Mexico has been the leading destination for U.S. gas exports since surpassing Canada in 2015.
The industrial and electric power sectors accounted for all of the natural gas consumption in Mexico in 2019, with industrial accounting for 54% and electric power 46% of the total. Gas demand in both sectors declined earlier this year because of the measures taken to contain the spread of the coronavirus pandemic, but it subsequently came back.
Mexico’s total gas consumption fell to 7.5 Bcf/d in May, the lowest monthly volume since December 2016, according to Genscape Inc. However, by August Mexico’s gas consumption started to recover and surpassed last year’s values.
In August, the industrial sector in Mexico consumed 4.9 Bcf/d, 10% more than in August 2019. The power sector consumed 5% more.
Gas is the main fuel used for electricity generation in Mexico. In 2019, 61% of the country’s electricity was generated using gas, EIA said, citing data from power sector operator Cenace.

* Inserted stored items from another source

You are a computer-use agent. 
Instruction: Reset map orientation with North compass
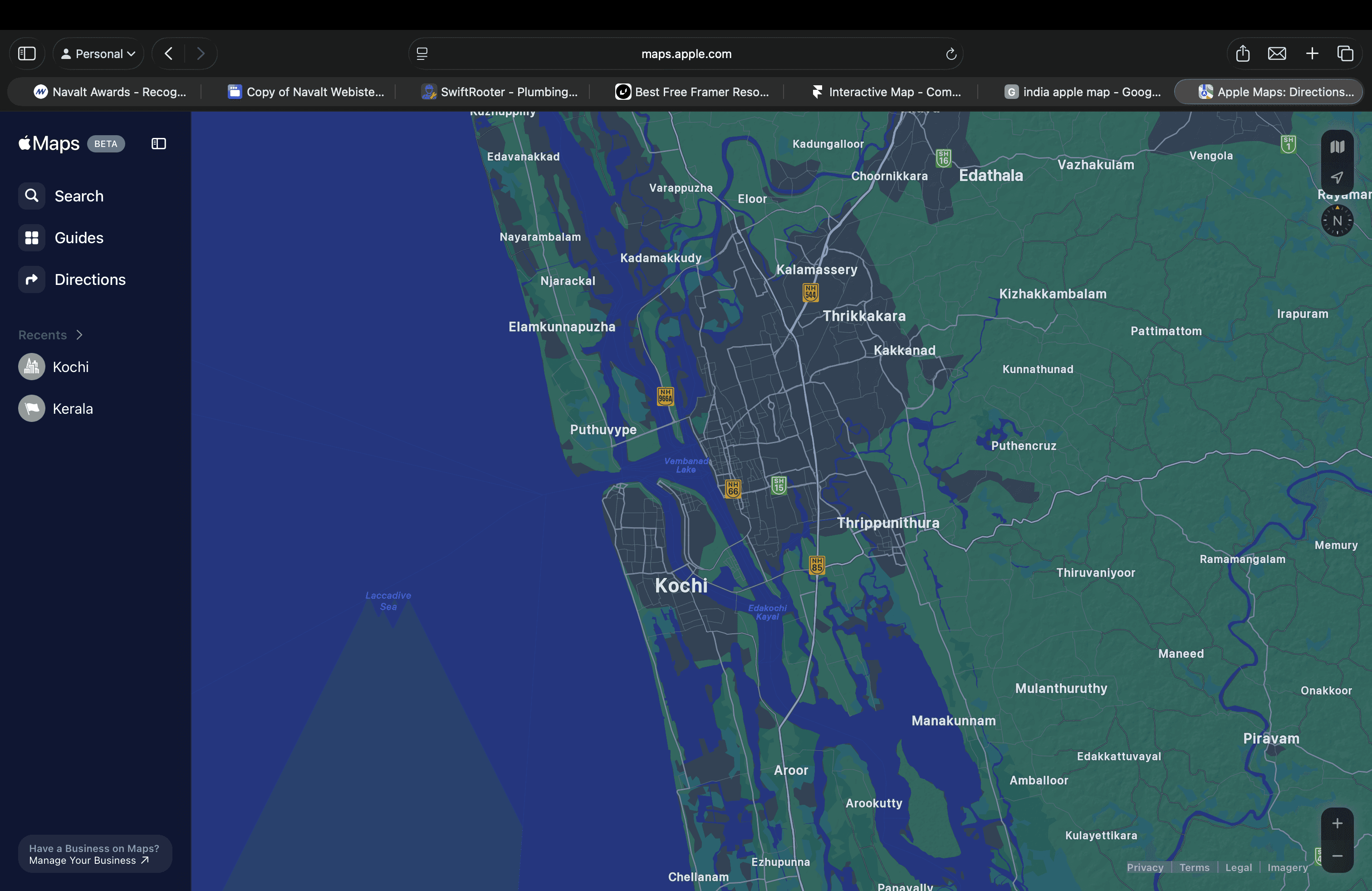(1337, 221)
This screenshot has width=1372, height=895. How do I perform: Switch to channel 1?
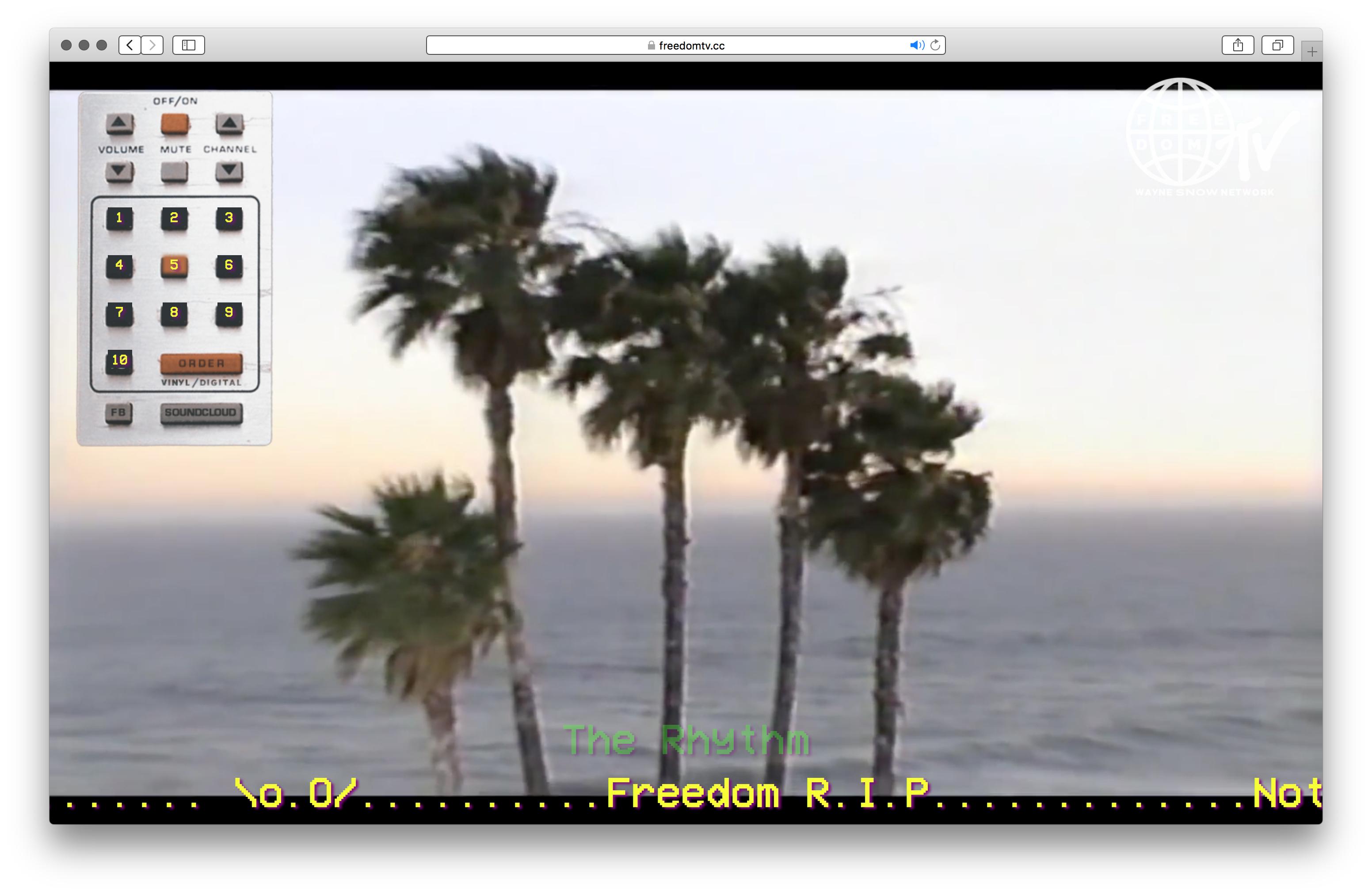(x=119, y=218)
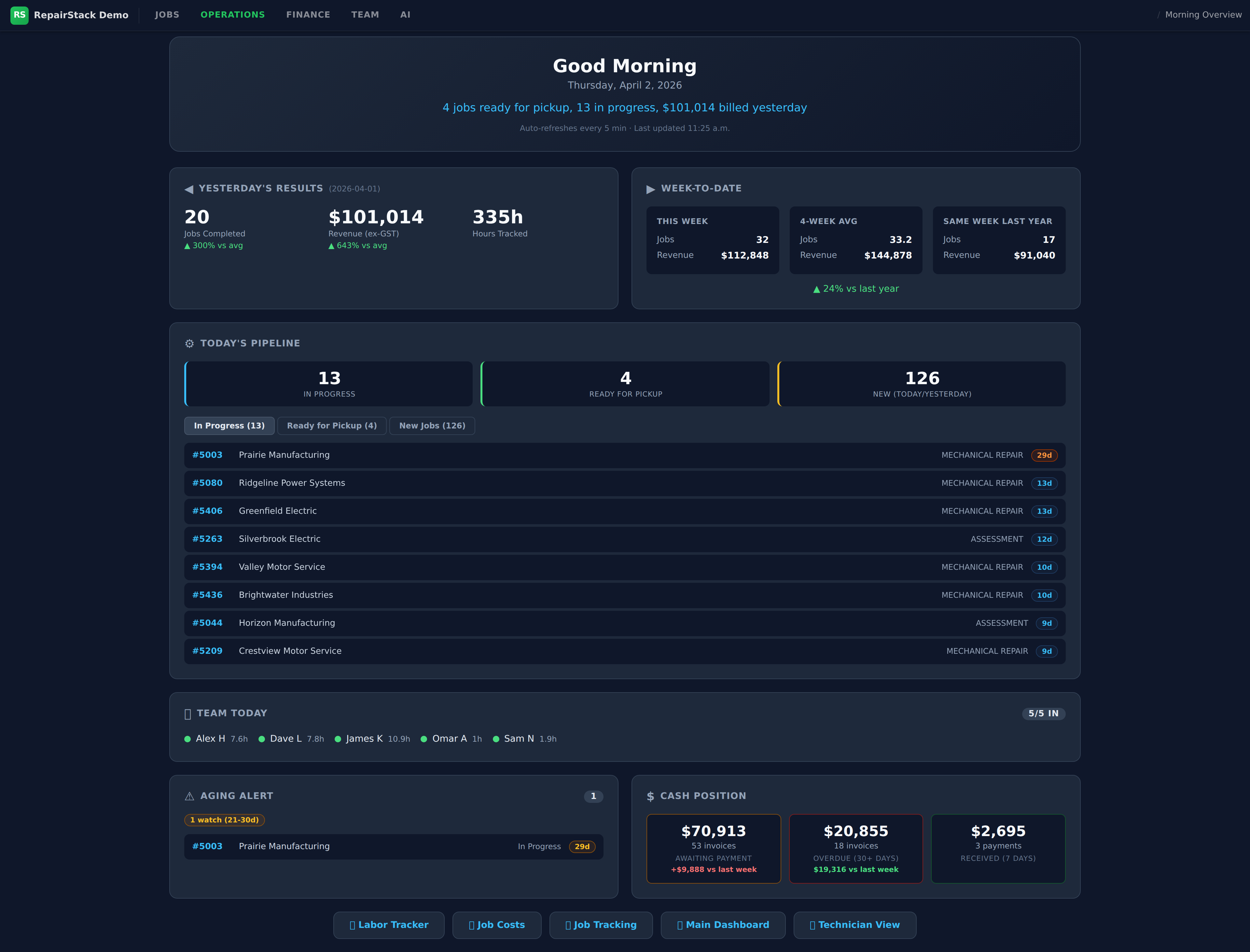Click the warning triangle Aging Alert icon

pos(189,796)
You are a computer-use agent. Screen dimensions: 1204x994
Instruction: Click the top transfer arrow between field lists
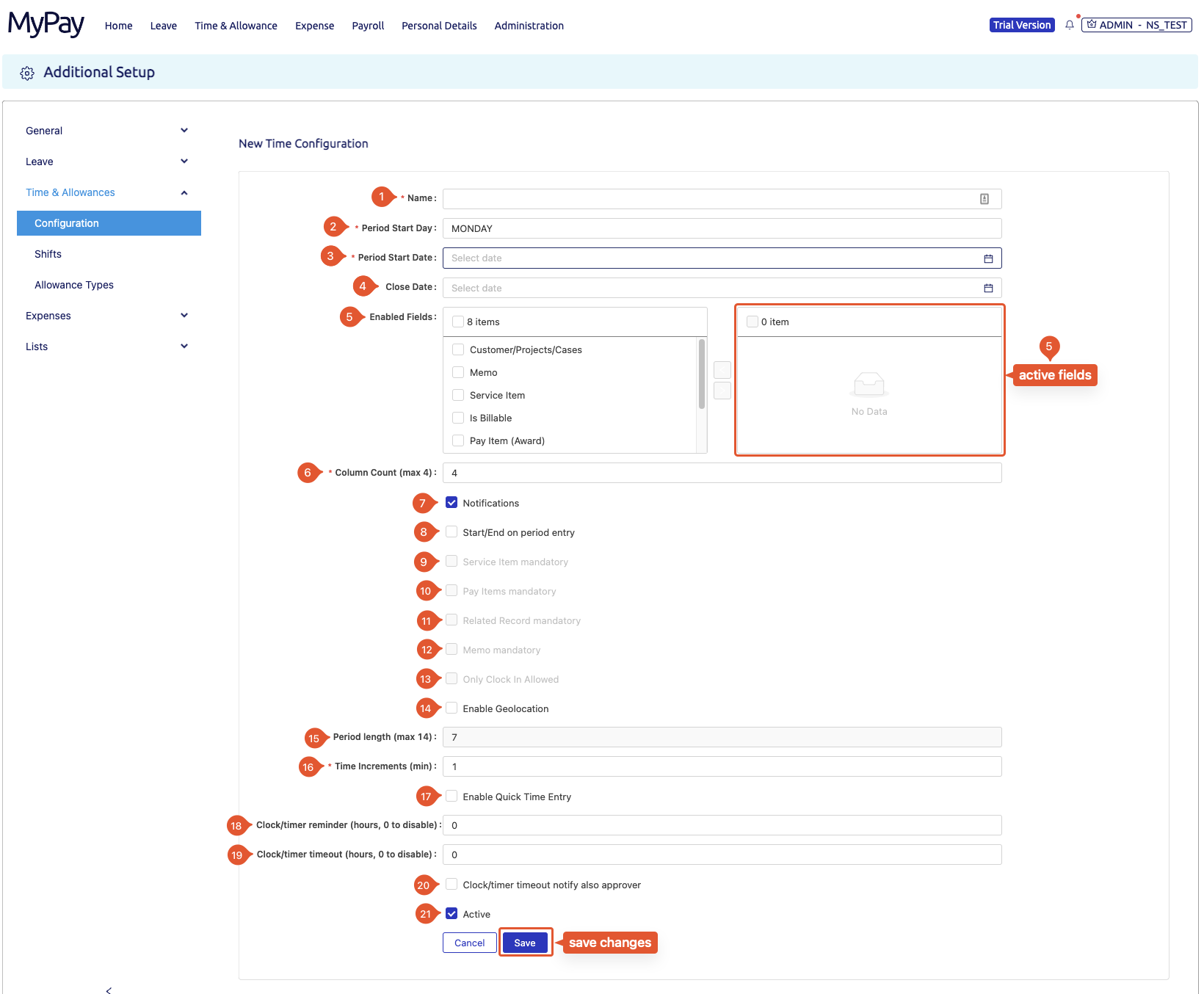click(x=722, y=370)
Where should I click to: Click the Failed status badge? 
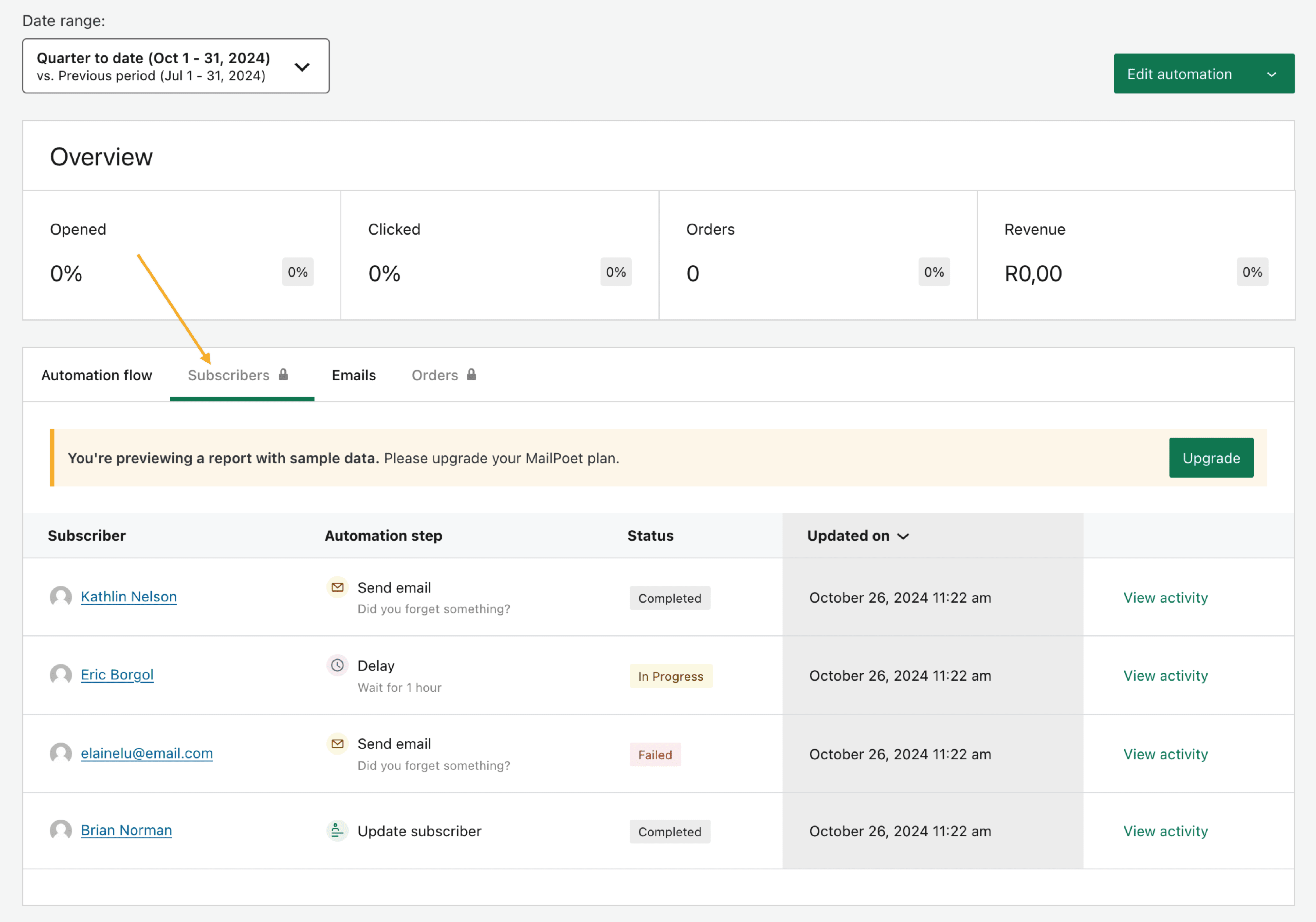click(655, 755)
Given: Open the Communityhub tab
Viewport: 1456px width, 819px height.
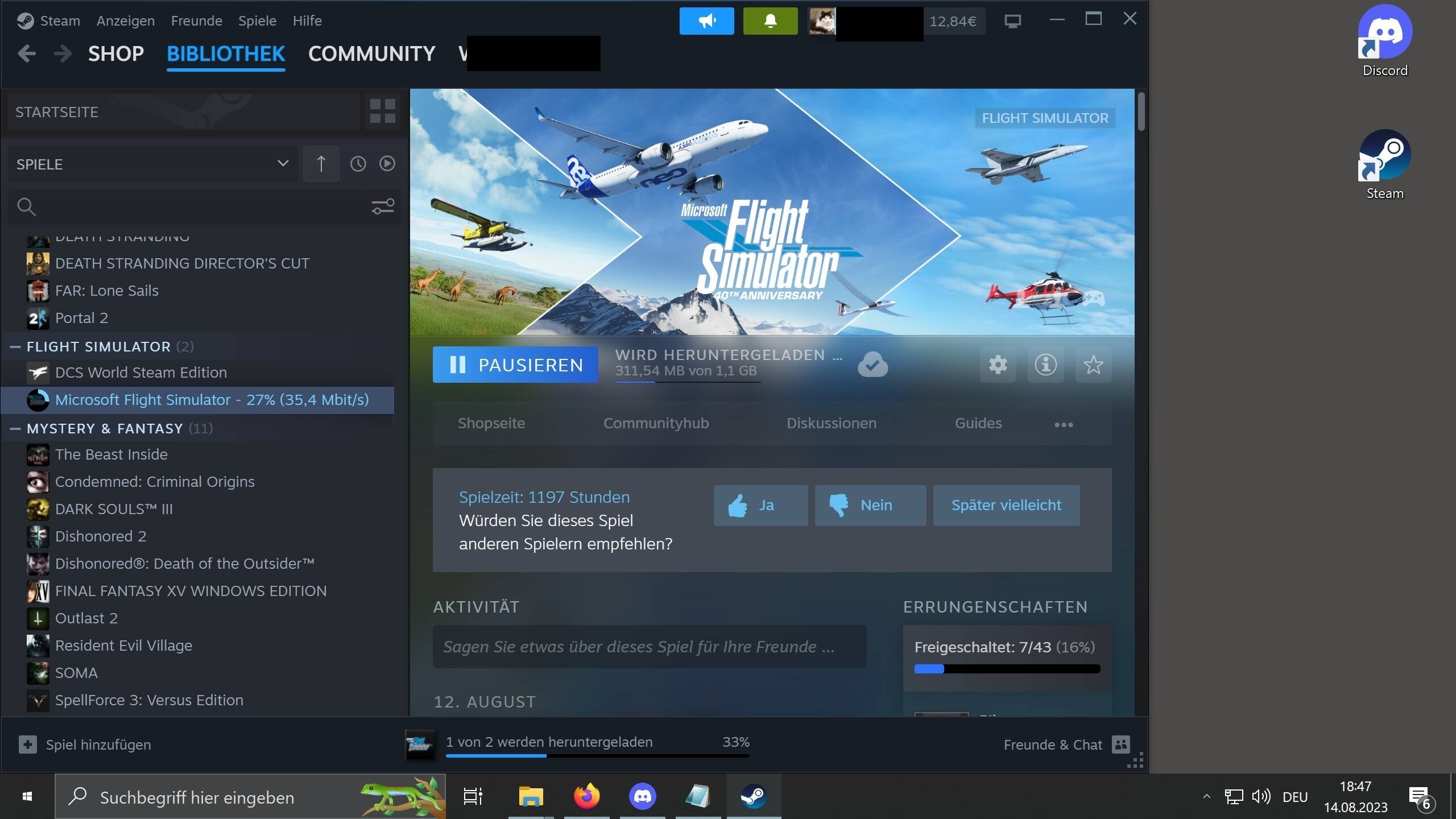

This year, even as overall electricity generation has dipped on 2019 levels, Mexico’s gas-fired generation of electricity has increased slightly, offsetting the lower generation from other sources such as fuel oil and coal.
U.S. gas pipeline exports to Mexico averaged 5.1 Bcf/d and accounted for 61% of the country’s supply in 2019.
As a sign of increasing demand for U.S. gas in Mexico, midstream company Kinder Morgan Inc. executives during a third-quarter conference call Wednesday said they had received “significant” customer commitments through a recent open season and we're moving forward with the Mier-Monterrey Pipeline system expansion project serving Mexico.
The $22 million projects, expected to be in service in 3Q2021, involves expanding the system’s existing capacity by 35 MMcf/d and is supported by long-term take-or-pay contracts.
There are also a series of major pipelines in Mexico that remain delayed and are set to come online by next year.
Grupo Carso SAB de CV’s 472 MMcf/d Samalayuca-Sasabe pipeline had been expected to come online late this year, executives said earlier this year before the coronavirus reached Mexico.
Meanwhile, TC Energy Corp. expects the phased entrance into service of the 886 MMcf/d Tula-Villa de Reyes pipeline in Mexico to occur in the first half of 2021. Executives said in July the delayed pipeline has been further held back this year by coronavirus contingency measures, which have impeded granting work authorizations because of administrative closures.